Daarnaast is er op twee verschillende punten samenloop tussen dit wetsvoorstel en het wetsvoorstel integratie lwoo en pro in passend onderwijs (Kamerstukken 33 993). Met het wetsvoorstel integratie lwoo en pro in passend onderwijs komt de voorwaardelijke delegatiebepaling uit artikel 10g van de WVO te vervallen. Artikel XI, eerste en tweede lid, zorgen ervoor dat beide wetsvoorstellen op dit punt technisch correct op elkaar worden afgestemd. Ook wat betreft de positie in de WVO waar het overgangsrecht met betrekking tot deze wetswijziging wordt opgenomen is er sprake van samenloop met het wetsvoorstel integratie lwoo en pro in passend onderwijs. Artikel XI, derde en vierde lid, voorkomen een dubbele nummering van de artikelen met overgangsrecht in deze beide wetsvoorstellen en maken dat de nummering correct op elkaar aansluit.

Artikel XII (Inwerkingtreding)

De beoogde invoering van dit wetsvoorstel is met ingang van het schooljaar 2016–2017, voor de vmbo-leerlingen die dan in het derde leerjaar zullen zitten. De datum van inwerkingtreding, 1 augustus 2016, is in het wetsvoorstel zelf opgenomen om scholen en leerlingen hierover in een vroeg stadium duidelijkheid te verschaffen. Ook ten behoeve van de leesbaarheid van het overgangsrecht is voor een vaste datum gekozen. Zo blijkt helder in welk jaar de laatste mogelijkheid bestaat om het vmbo, en dan met name het beroepsgerichte vak daarvan, af te ronden volgens de huidige regels en vanaf wanneer dat kan volgens de nieuwe regels. De leerlingen die onderwijs volgen op grond van de huidige regels kunnen hun opleiding ook op grond van die regels afronden. De eerste leerlingen die de nieuwe beroepsgerichte programma’s (profielen) binnen het vmbo volgen, zullen examen doen in het schooljaar 2017–2018.

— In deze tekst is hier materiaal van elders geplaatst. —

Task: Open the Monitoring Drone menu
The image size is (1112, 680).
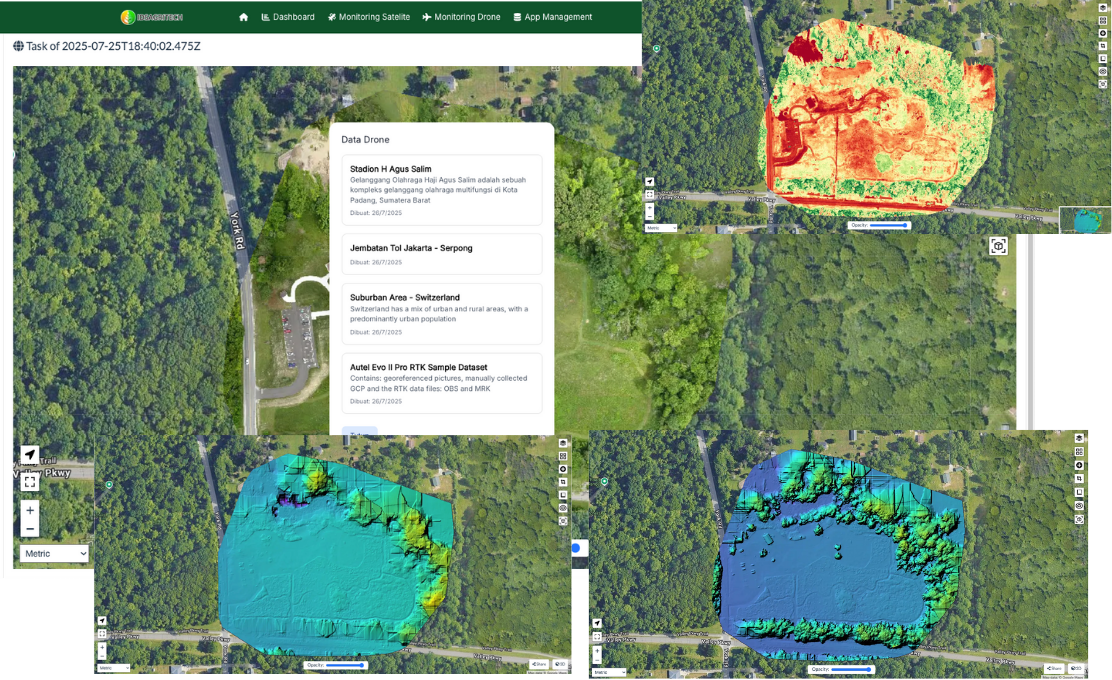Action: pos(461,17)
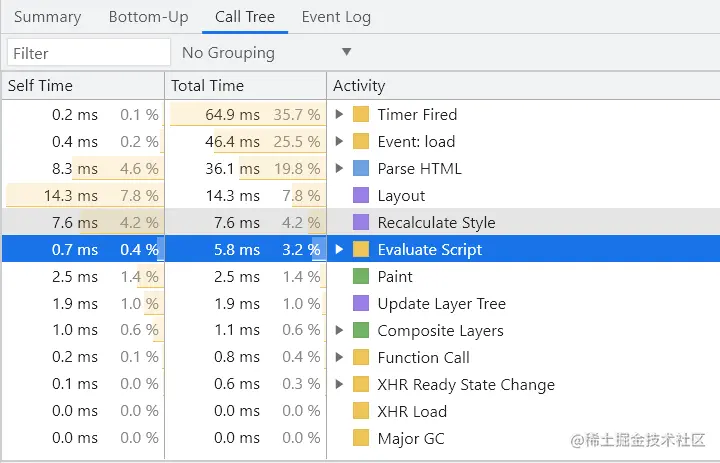Screen dimensions: 720x463
Task: Switch to the Summary tab
Action: 48,17
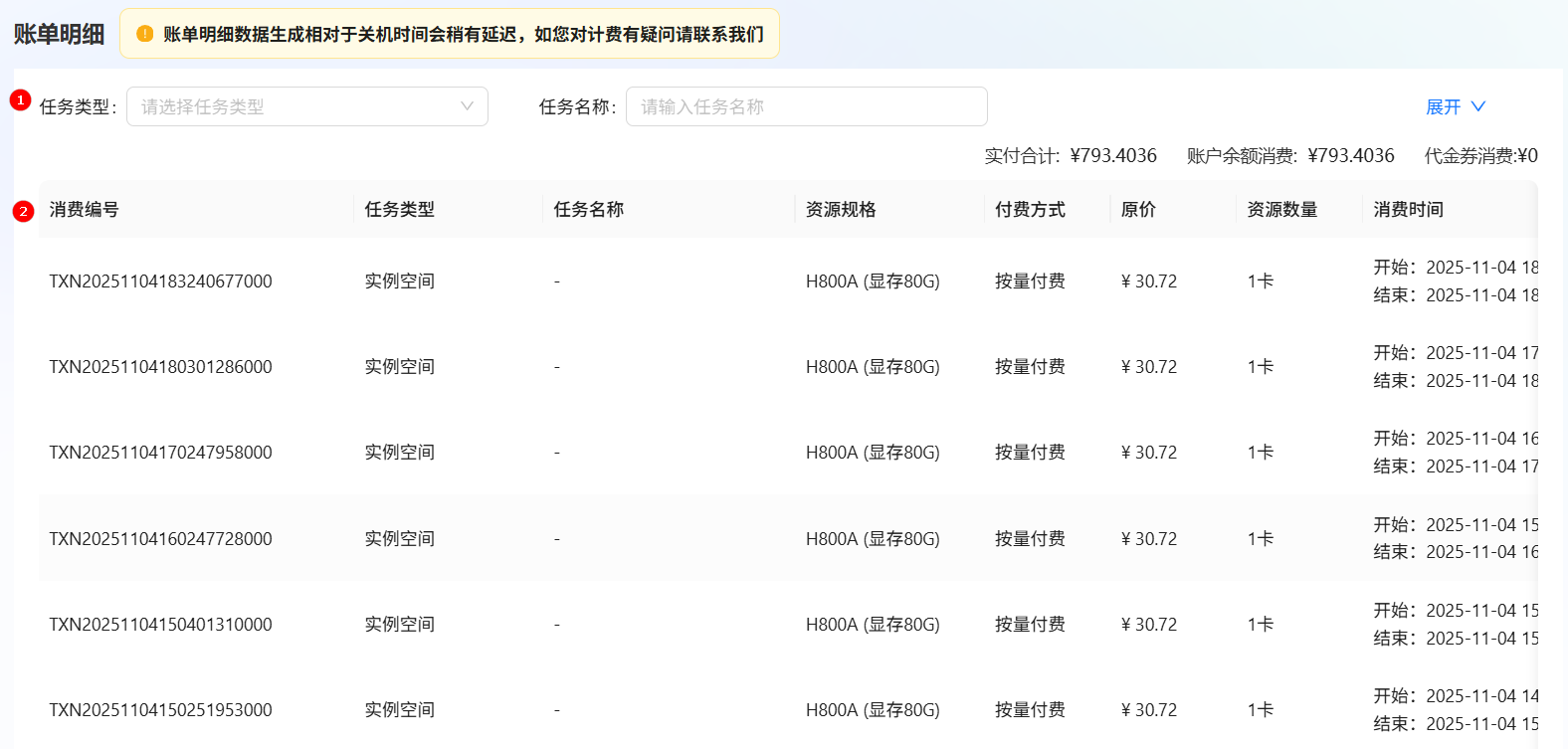
Task: Click the 资源规格 column header
Action: [841, 210]
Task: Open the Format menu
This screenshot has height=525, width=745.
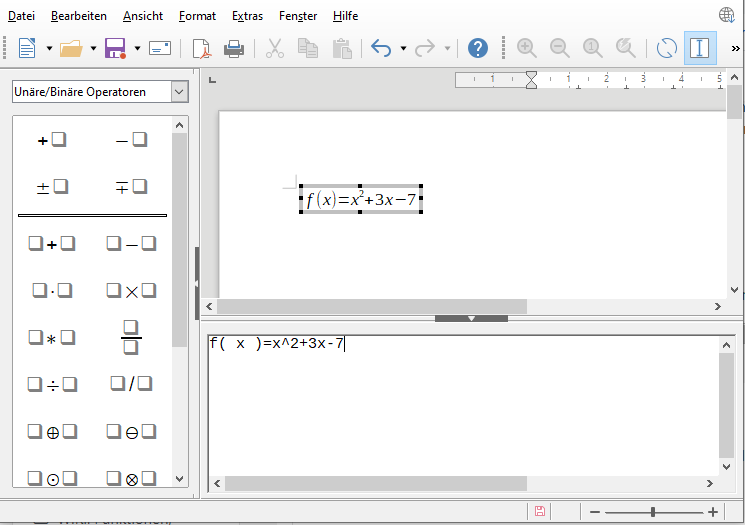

Er wordt voor gekozen om deze wet gelijktijdig in te voeren in het Europees deel en het Caribisch deel van Nederland, zodat voor alle leerlingen zoveel mogelijk dezelfde eisen gelden en om te voorkomen dat meerdere jaren lang naast elkaar zowel voor de oude afdelingsprogramma’s als voor de nieuwe profielen afzonderlijke examens gemaakt zouden moeten worden.

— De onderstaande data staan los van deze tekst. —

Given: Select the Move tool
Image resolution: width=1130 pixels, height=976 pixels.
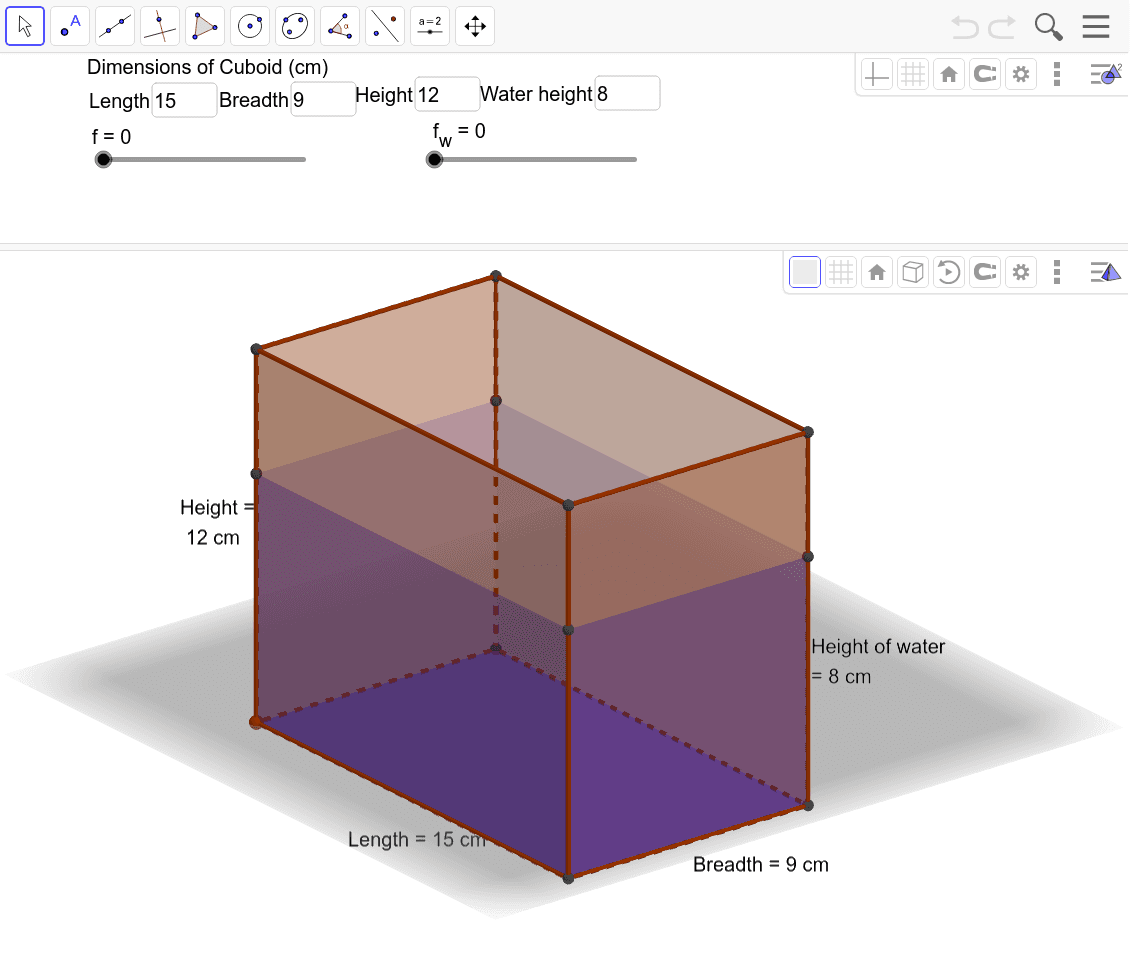Looking at the screenshot, I should pos(25,25).
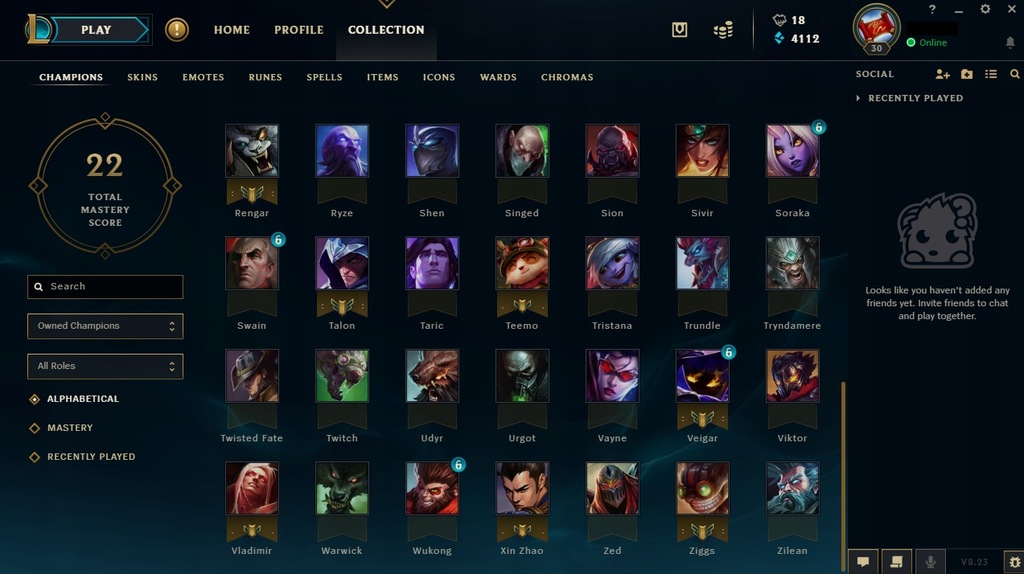Open the Loot inventory icon
The height and width of the screenshot is (574, 1024).
[679, 29]
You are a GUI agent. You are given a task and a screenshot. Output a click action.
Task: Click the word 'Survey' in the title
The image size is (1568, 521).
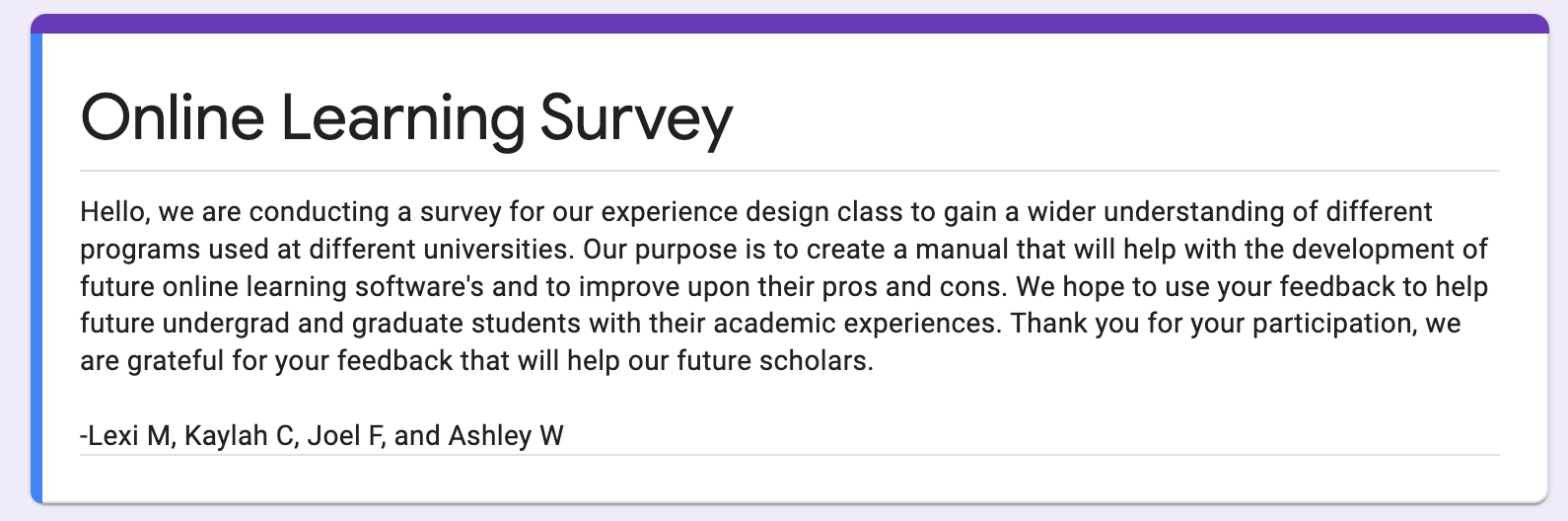point(636,118)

De Staatssecretaris van Onderwijs, Cultuur en Wetenschap, S. Dekker


X Noot
1

Kamerstukken II, 2010/11, 30 079, nr. 29.

X Noot
2

Vmbo Herkend. Structuur van het vmbo in de toekomst, advies op basis van het veldonderzoek, Stichting Platforms Vmbo, 2009.

X Noot
3

Zie de brief aan de Tweede Kamer van 23 mei 201. Kamerstukken II 2013/2014, 31 293, nr. 203.

X Noot
4

De profielvakken worden bij algemene maatregel van bestuur vastgesteld. Het profielvak is hierbij gelijknamig aan het profiel.

X Noot
5

Aanwijzing van een school voor voorbereidend beroepsonderwijs of een afdeling daarvan, op grond van artikel 24, vijfde lid, van de WVO.

X Noot
6

Jaarlijks worden er nu circa 35 cspe’s ontwikkeld voor de basisberoepsgerichte leerweg, 35 cspe’s voor de kaderberoepsgerichte leerweg en 14 cspe’s voor de gemengde leerweg. Straks worden dat 9 cspe’s per leerweg.

X Noot
7

Het voorgestelde artikel 10b, tiende lid, onderdeel b, en 10d, tiende lid, onderdeel b, van de WVO.

X Noot
8

De Saba Comprehensive School is in artikel 207 van de WVO BES aangewezen als inrichting voor voortgezet onderwijs als bedoeld in artikel 117 van die wet. Het Tijdelijk besluit Saba Comprehensive School geeft alternatieve voorschriften die in de plaats treden van de voorschriften uit de WVO BES over inrichting van het onderwijs en examens.

X Noot
9

Zie de brieven van 19 juni en 8 oktober 2014 (Kamerstukken II 2013/14, 31 568, nr. 138 en Kamerstukken II 2014/15, 31 568, nr. 145).

X Noot
10

«Profielen in het vmbo», advies Onderwijsraad d.d. 10 oktober 2014 (http://www.onderwijsraad.nl/upload/documents/publicaties/volledig/Briefadvies-profielen-in-het-vmbo.pdf).

X Noot
11

Twee van die vijf technische profielen (Media, vormgeving en ICT en Maritiem en techniek) nemen, net als de huidige afdelingen Grafimedia en het maritieme onderwijs, een niche-positie in. Deze profielen zijn slechts voor een beperkt aantal leerlingen en scholen van belang. Dit draagt mogelijk wel bij aan het beeld van een onevenwichtige verdeling dat de Onderwijsraad heeft.

X Noot
12

Kamerstukken II 1997/98, 25 168, nr. 15.